My keen sense of lies, like some have a sense of wine or a gift for tongues, led me to the conclusion that the Edomites were behind it all. And I ran to this picture, where one eye is covered. What else to say? Some like the third eye, and some like the one but valuable one, which looks at us from the dollar bill. That all-seeing eye of the fallen merciless angel who spilled candy on us.

 


Olga with one eye covered. Very progressive.

In fact, they printed that novel and probably gave her the Nobel Prize afterward. It is an old and well-trained team. They don't do anything by accident and crush people as soon as they arrive. In any case, I will continue to read the book until further notice.

All in all, unlike many books I tried to read and left, such as G. Muso, I can push this further. It's better than Musso writing screenplays in book form. It's all beautiful but ephemeral.

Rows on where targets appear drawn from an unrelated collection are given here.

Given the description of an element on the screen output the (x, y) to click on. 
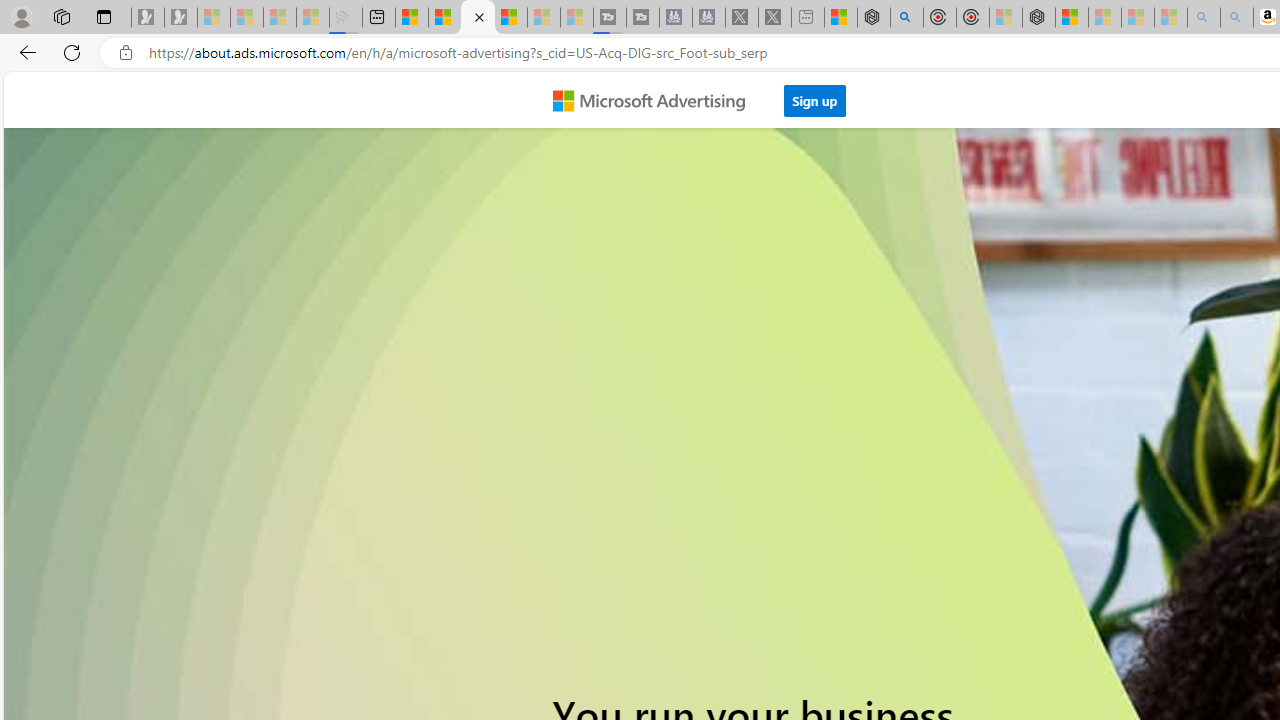
Microsoft Advertising (656, 99)
Sign up (815, 95)
Newsletter Sign Up - Sleeping (181, 17)
Given the description of an element on the screen output the (x, y) to click on. 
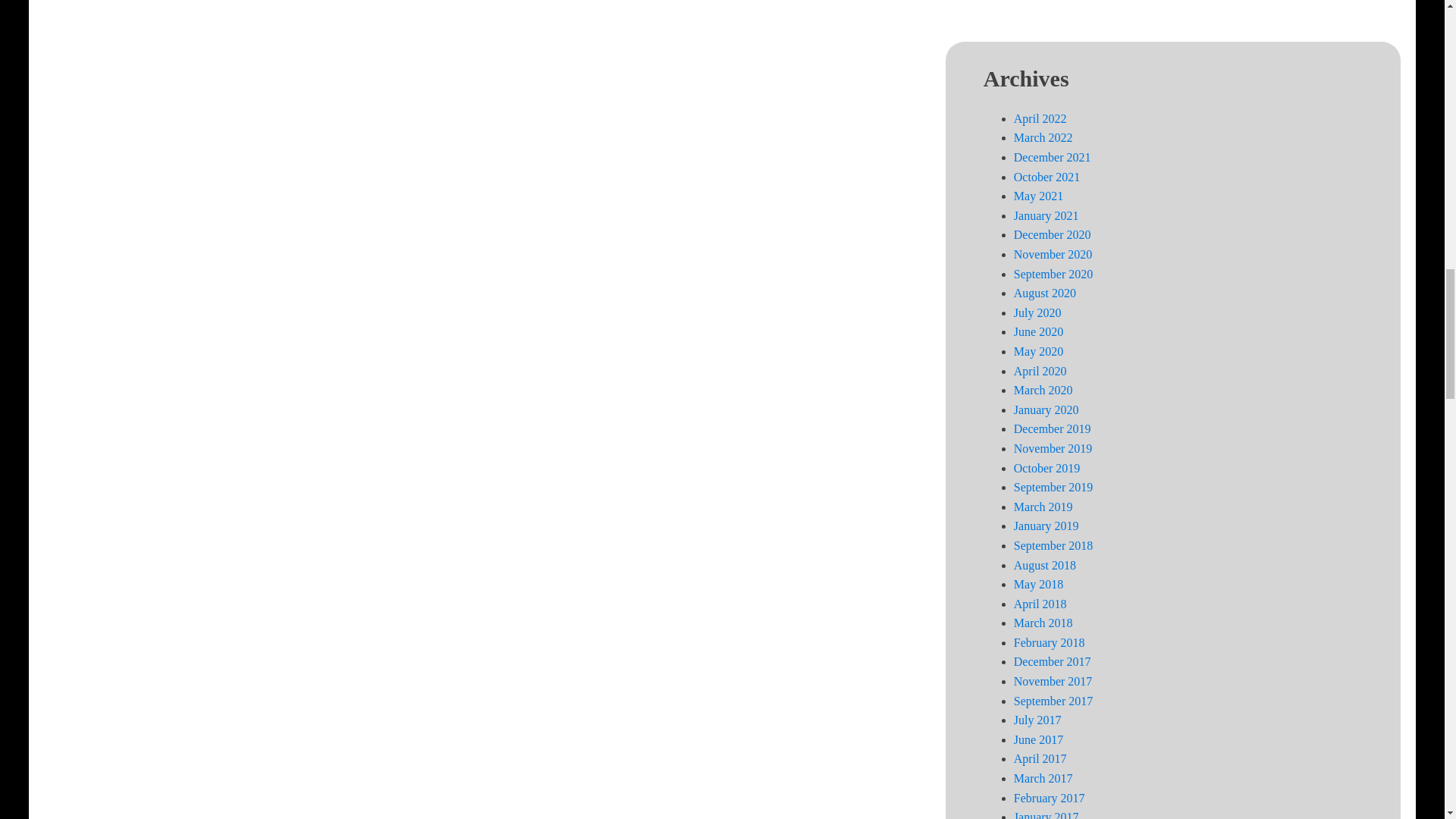
May 2020 (1037, 350)
January 2021 (1045, 215)
June 2020 (1037, 331)
January 2020 (1045, 409)
December 2021 (1051, 156)
August 2020 (1044, 292)
April 2022 (1040, 118)
May 2021 (1037, 195)
October 2021 (1046, 176)
March 2020 (1043, 390)
July 2020 (1037, 312)
September 2020 (1053, 273)
April 2020 (1040, 370)
November 2020 (1053, 254)
March 2022 (1043, 137)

Here's what the Guardian has to say about it

https://www.theguardian.com/books/2021/nov/21/the-books-of-jacob-by-olga-tokarczuk-review-a-magical-mystic-tour

Here is what V., who is not politicized at all, says. Post https://www.washingtonpost.com/books/2022/02/01/olga-tokarczuk-books-of-jacob-review/

The New York Times starts like this, which is more fun than the beginning of the book itself, but it leads to the wrong conclusion just like the teasers do. https://www.nytimes.com/2022/02/02/books/review/the-books-of-jacob-olga-tokarczuk.html

At the end of this article is the sentence Tokarczuk celebrates those who build, humbly, discreetly, outside the spotlight of history. They uphold the world. It sounds romantic, but it's not at all.